At this time last year, I was frenetically typing, agonizing over a deadline a little over a week away from me that felt thoroughly overwhelming. I had no idea what was just around the bend for me, a few weeks later, a few months later…. a whole year later.
This year, I am also frantically typing, though this is less for one specific deadline and more for several smaller ones. I have a lot on my plate for the rest of September, and truly, for the rest of the year if you want to know it.
First things first, though—Bringer of the Scourge is an SPFBOX Semi-Finalist!
More on the full Self-Published Fantasy Blog-Off Tournament is available at the link.

The review from Arina at Queen’s Book Asylum is short but sweet—I’m pleased to have written a book that sticks with the right reader.
It’s gratifying; after all, in writing a book, this is what you can kind of only hope for, to connect with someone, however limited.

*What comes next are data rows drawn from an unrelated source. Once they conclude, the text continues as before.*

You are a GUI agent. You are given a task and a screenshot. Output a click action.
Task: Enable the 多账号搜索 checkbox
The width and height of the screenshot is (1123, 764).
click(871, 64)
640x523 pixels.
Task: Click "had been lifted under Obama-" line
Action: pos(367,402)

Frankly, it’s perhaps the closest thing to a core theme of these books—that connecting with others is the only way we can hope to break terrible cycles and strive for greater things, that we have to work together to prevent the things that will without question tear us apart.
Trust, hope, and love, babie.
Edits for the print edition and expanded digital edition of The Shepherd in Shadow are … well, they’re underway, in the same way that Pennsylvania roadwork is more or less always underway. I’m estimating I’ll have those done sometime after I have cleared … all of the other editing … off my docket. I’m hopeful to have print books by the end of q4.
One of the nice things about self-publishing is that you can decide to add back in the scenes you previously cut for various reasons. In my case, nothing that changes the meaning of the story, of course, but there is a segment that I cut out rather ruthlessly when my Amazon KDP deadline came down on my head and I had to choose between getting it out and getting it perfect. I had a bad plot breakage and a prolonged absolutely wretched period of illness and both of these things put my back up against the hard deadline I’d set up for myself. Mistakes were made and all of that. In any case, I’ve been sort of quiet about this book because it is: a good book, I think, that I love and enjoyed writing, and also: still missing some of the little things I wanted it to have, and feels lesser now for not having them, so I am gradually doing the work of that and trying not to feel silly about it.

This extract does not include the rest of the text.